INPUT FOR THIS TASK:

▬▬▬

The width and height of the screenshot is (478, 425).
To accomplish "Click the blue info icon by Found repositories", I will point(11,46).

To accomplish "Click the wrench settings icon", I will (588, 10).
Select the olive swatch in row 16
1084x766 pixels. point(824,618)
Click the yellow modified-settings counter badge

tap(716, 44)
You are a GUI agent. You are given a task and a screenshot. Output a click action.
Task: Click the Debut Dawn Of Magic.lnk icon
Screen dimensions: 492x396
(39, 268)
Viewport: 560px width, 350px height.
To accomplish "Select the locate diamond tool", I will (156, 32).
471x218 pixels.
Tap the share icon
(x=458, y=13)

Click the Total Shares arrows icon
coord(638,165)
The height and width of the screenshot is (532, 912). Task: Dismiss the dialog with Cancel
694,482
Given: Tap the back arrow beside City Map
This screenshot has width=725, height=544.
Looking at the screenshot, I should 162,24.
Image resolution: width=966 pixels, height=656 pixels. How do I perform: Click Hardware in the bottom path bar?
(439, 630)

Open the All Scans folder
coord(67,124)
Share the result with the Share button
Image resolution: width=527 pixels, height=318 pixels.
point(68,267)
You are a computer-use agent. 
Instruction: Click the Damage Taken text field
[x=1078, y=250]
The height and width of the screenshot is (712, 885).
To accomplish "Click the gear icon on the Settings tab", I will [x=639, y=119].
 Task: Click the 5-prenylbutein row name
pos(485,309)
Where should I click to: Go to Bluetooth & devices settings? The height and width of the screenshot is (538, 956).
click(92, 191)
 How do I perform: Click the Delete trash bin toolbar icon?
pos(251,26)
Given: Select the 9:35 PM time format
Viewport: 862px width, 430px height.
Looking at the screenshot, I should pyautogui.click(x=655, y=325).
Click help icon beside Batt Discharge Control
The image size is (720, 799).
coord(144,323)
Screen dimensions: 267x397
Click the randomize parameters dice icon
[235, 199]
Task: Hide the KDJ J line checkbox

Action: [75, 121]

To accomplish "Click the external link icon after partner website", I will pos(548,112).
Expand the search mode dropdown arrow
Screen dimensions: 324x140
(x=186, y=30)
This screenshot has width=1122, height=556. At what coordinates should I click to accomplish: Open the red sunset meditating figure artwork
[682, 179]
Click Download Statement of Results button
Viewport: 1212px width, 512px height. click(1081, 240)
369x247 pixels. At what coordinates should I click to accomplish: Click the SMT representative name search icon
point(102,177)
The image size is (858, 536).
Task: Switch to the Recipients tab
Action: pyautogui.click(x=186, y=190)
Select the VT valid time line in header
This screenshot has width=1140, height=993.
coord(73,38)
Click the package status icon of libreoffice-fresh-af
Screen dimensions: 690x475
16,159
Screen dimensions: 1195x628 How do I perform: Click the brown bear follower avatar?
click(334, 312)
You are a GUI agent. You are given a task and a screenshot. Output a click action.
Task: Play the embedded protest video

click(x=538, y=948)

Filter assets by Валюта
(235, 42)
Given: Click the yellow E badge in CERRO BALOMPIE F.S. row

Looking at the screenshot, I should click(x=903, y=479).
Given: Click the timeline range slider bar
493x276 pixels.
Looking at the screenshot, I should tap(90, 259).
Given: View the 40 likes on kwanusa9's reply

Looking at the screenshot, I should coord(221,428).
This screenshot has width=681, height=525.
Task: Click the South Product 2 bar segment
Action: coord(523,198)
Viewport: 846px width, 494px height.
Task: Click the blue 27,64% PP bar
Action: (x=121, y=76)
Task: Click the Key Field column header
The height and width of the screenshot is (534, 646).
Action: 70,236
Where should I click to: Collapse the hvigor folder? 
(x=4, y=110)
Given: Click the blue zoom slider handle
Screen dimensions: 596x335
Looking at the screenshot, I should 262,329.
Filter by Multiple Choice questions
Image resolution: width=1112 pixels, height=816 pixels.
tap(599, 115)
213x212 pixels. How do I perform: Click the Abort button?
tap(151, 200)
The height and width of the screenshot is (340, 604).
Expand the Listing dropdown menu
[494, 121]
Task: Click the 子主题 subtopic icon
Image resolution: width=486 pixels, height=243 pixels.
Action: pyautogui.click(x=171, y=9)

▬▬▬

EXERCISE INSTRUCTIONS: A complete, exact copy of the material is the expected answer.

EXERCISE RESPONSE:
The width and height of the screenshot is (478, 425).
To accomplish "Click the blue info icon by Found repositories", I will point(11,46).

To accomplish "Click the wrench settings icon", I will (588, 10).
Select the olive swatch in row 16
1084x766 pixels. point(824,618)
Click the yellow modified-settings counter badge

tap(716, 44)
You are a GUI agent. You are given a task and a screenshot. Output a click action.
Task: Click the Debut Dawn Of Magic.lnk icon
Screen dimensions: 492x396
(39, 268)
Viewport: 560px width, 350px height.
To accomplish "Select the locate diamond tool", I will (156, 32).
471x218 pixels.
Tap the share icon
(x=458, y=13)

Click the Total Shares arrows icon
coord(638,165)
The height and width of the screenshot is (532, 912). Task: Dismiss the dialog with Cancel
694,482
Given: Tap the back arrow beside City Map
This screenshot has width=725, height=544.
Looking at the screenshot, I should 162,24.
Image resolution: width=966 pixels, height=656 pixels. How do I perform: Click Hardware in the bottom path bar?
(439, 630)

Open the All Scans folder
coord(67,124)
Share the result with the Share button
Image resolution: width=527 pixels, height=318 pixels.
point(68,267)
You are a computer-use agent. 
Instruction: Click the Damage Taken text field
[x=1078, y=250]
The height and width of the screenshot is (712, 885).
To accomplish "Click the gear icon on the Settings tab", I will [x=639, y=119].
 Task: Click the 5-prenylbutein row name
pos(485,309)
Where should I click to: Go to Bluetooth & devices settings? The height and width of the screenshot is (538, 956).
click(92, 191)
 How do I perform: Click the Delete trash bin toolbar icon?
pos(251,26)
Given: Select the 9:35 PM time format
Viewport: 862px width, 430px height.
Looking at the screenshot, I should pyautogui.click(x=655, y=325).
Click help icon beside Batt Discharge Control
The image size is (720, 799).
coord(144,323)
Screen dimensions: 267x397
Click the randomize parameters dice icon
[235, 199]
Task: Hide the KDJ J line checkbox

Action: [75, 121]

To accomplish "Click the external link icon after partner website", I will pos(548,112).
Expand the search mode dropdown arrow
Screen dimensions: 324x140
(x=186, y=30)
This screenshot has width=1122, height=556. At what coordinates should I click to accomplish: Open the red sunset meditating figure artwork
[682, 179]
Click Download Statement of Results button
Viewport: 1212px width, 512px height. click(1081, 240)
369x247 pixels. At what coordinates should I click to accomplish: Click the SMT representative name search icon
point(102,177)
The image size is (858, 536).
Task: Switch to the Recipients tab
Action: pyautogui.click(x=186, y=190)
Select the VT valid time line in header
This screenshot has width=1140, height=993.
coord(73,38)
Click the package status icon of libreoffice-fresh-af
Screen dimensions: 690x475
16,159
Screen dimensions: 1195x628 How do I perform: Click the brown bear follower avatar?
click(334, 312)
You are a GUI agent. You are given a task and a screenshot. Output a click action.
Task: Play the embedded protest video

click(x=538, y=948)

Filter assets by Валюта
(235, 42)
Given: Click the yellow E badge in CERRO BALOMPIE F.S. row

Looking at the screenshot, I should click(x=903, y=479).
Given: Click the timeline range slider bar
493x276 pixels.
Looking at the screenshot, I should tap(90, 259).
Given: View the 40 likes on kwanusa9's reply

Looking at the screenshot, I should coord(221,428).
This screenshot has width=681, height=525.
Task: Click the South Product 2 bar segment
Action: coord(523,198)
Viewport: 846px width, 494px height.
Task: Click the blue 27,64% PP bar
Action: (x=121, y=76)
Task: Click the Key Field column header
The height and width of the screenshot is (534, 646).
Action: 70,236
Where should I click to: Collapse the hvigor folder? 
(x=4, y=110)
Given: Click the blue zoom slider handle
Screen dimensions: 596x335
Looking at the screenshot, I should 262,329.
Filter by Multiple Choice questions
Image resolution: width=1112 pixels, height=816 pixels.
tap(599, 115)
213x212 pixels. How do I perform: Click the Abort button?
tap(151, 200)
The height and width of the screenshot is (340, 604).
Expand the Listing dropdown menu
[494, 121]
Task: Click the 子主题 subtopic icon
Image resolution: width=486 pixels, height=243 pixels.
Action: pyautogui.click(x=171, y=9)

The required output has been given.